Perhaps there'd be "thread safe" incref/decref, and "private"
incref/decref.  But fragility is there...

Mike

Re: threads

Posted by Marvin Humphrey <ma...@rectangular.com>.
On Mon, Mar 30, 2009 at 06:08:28PM -0400, Michael McCandless wrote:

> >  * The VTable_registry Hash which is used to associate VTables with class
> >    names is stateful.
> 
> What is this hash used for?  Does it map name -> VTable?  

Yes.  It is used to support dynamic subclassing, and also to support
deserialization (when the appopriate deserialization function must be selected
based on the class name).

> It seems like most references within core could be done by the
> compiler/linker?

I think you could say that most references within core rely on referring to
the VTable structs generated at compile-time by Boilerplater.

                     vvvv 
  if (!OBJ_IS_A(obj, HASH)) { 
      THROW("That's not a Hash, it's a %o", Obj_Get_Class_Name(obj));
  }

>  And then when host needs to refer to an object inside the core,
> shouldn't the bindings be exposed however the host would do it (eg as
> a Python module(s) with bindings), also compiled/linked statically.

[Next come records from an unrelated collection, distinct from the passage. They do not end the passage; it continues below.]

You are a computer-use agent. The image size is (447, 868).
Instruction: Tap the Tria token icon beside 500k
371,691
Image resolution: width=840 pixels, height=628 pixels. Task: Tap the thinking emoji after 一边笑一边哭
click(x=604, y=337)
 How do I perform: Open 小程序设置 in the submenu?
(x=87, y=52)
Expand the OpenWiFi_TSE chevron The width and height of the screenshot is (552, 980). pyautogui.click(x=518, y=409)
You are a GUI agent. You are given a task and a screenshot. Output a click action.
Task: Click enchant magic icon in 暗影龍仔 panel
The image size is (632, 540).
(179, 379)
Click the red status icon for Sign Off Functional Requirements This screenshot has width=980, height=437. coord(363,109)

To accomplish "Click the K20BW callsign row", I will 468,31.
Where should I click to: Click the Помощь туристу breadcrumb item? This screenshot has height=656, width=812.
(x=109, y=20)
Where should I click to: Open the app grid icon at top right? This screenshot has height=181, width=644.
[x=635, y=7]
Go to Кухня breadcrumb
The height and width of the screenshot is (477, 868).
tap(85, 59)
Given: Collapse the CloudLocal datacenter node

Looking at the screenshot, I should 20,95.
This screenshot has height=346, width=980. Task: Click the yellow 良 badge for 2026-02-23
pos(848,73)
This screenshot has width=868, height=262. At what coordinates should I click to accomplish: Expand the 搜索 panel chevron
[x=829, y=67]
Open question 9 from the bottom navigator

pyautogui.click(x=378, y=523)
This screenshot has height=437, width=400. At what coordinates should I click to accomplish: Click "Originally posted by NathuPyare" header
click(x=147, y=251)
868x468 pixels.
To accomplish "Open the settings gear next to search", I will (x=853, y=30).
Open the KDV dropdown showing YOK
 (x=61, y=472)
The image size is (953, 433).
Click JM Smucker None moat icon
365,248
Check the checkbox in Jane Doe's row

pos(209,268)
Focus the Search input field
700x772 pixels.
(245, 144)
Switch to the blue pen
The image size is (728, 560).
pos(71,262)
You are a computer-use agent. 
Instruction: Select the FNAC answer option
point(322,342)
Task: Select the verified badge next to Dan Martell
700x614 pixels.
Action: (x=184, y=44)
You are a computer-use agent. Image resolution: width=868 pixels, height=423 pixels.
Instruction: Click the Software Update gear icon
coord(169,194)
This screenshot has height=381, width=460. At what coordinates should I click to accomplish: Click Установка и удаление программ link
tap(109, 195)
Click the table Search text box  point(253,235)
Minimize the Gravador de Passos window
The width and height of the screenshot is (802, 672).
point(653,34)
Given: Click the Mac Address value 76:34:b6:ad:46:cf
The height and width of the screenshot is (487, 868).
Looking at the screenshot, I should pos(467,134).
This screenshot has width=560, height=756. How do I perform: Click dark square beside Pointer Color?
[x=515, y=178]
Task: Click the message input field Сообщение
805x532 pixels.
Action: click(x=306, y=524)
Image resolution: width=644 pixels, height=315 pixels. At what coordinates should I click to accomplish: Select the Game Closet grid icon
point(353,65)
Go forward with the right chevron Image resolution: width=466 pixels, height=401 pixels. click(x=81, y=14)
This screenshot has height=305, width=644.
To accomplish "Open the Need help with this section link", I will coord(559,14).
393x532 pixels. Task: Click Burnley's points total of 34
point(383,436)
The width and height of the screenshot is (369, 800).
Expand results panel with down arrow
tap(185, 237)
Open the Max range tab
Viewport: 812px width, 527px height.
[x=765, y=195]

I don't think I follow that...  Are you saying that dynamic subclassing would
never be needed under Python? 

> > The VTables themselves are stateful because they are refcounted.
> > Furthermore, dynamically created VTables are reclaimed once the last object
> > which needs them goes away -- so the "MyScorer" VTable at one point in the
> > program might not be the same as the "MyScorer" VTable at another point in
> > the program.
> 
> This is neat: so you can make a new subclass at runtime, instantiate a
> bunch of objects off of it, and once all objects are gone, and nobody
> directly refers to the subclass (vtable).  Can you define new vtables
> from the host language?

Yes, transparently, in Perl at least.  Standard Perl subclassing techniques
work.

   package MyObj;
   use base qw( Lucy::Obj );

   package main;

   my $obj = MyObj->new; # MyObj vtable created via inherited constructor.

   undef $obj;           # Triggers DESTROY. Last ref to dynamic VTable for 
                         # MyObj disappears, so it gets reclaimed.

At least that's how things work now.  To make things thread-safe, we'll create
the VTable for "MyObj" dynamically, but once created it will never go away.

> > However, if we stop refcounting VTables (by making Inc_RefCount and
> > Dec_RefCount no-ops) and accept that dynamically created VTables will leak,
> > then those concerns go away.  I think this would be a reasonable approach.
> > The leak ain't gonna matter unless somebody does something psycho like cycle
> > through lots of unique class names.
> 
> That seems tentatively OK.  What do you see dynamic vtables being used
> for in Lucy?

They are required for subclassing in Perl, at least.

> So then we don't have to worry about individual objects being thread
> safe as long as we can ensure threads never share objects.

Yes. :)  [Pending resolution of issues around remaining shared globals.]

> It might get weird if the host also doesn't maintain separate worlds,
> eg the host can think it created object X in Lucy but then if it
> checks back later and gets the wrong world, object X is gone.

I don't understand how this could happen, so perhaps I'm not following.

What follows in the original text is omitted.